The development of science learning games for mobile devices has been seen as a new line of research and technological development in the field of educational technology, science education and information design.

It is difficult to name pioneers or leading scholars in these fields (Games and Learning; Mobile Learning; Science Education and Game Design), not because it is rather new but because it is intrinsically multidisciplinary. One pioneer on Games For Learning studies is certainly professor James Paul Gee, from the University of Wisconsin-Madison. In 2003, he wrote the [perhaps] most influential book on the subject: What video games have to teach us about learning and literacy? He could also be pointed out as a leading scholar, since he is a prolific author. Another author who could also be named as a pioneer and leading scholar is MIT professor Eric Klopfer, director of Scheller Teacher Education Program and of The Education Arcade project.
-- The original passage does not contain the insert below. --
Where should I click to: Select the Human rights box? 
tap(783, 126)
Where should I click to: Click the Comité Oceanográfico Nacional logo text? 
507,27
Professor Klopfer's main contributions are in the field of Mobile Learning.

Key Terms in this Chapter

Science Based Game Learning: Refers to pedagogical practices for teaching science using games.

Educational Games: Refers to games designed with educational purposes in mind.

Game Design: refers to the process of specification of a game, including its mechanics and gameplay.

Science Game Design: Refers to the process of designing an educational science game considering the issues raised by science education.

Mobile Learning: Refers to learning with mobile devices, including applications/gadgets which were not designed for learning purposes.

Games for Learning: Refers to games used for learning purposes, including games which were not designed for learning purposes.

Science Education: Refers to specific issues of learning sciences, such as naïve conceptions and theories.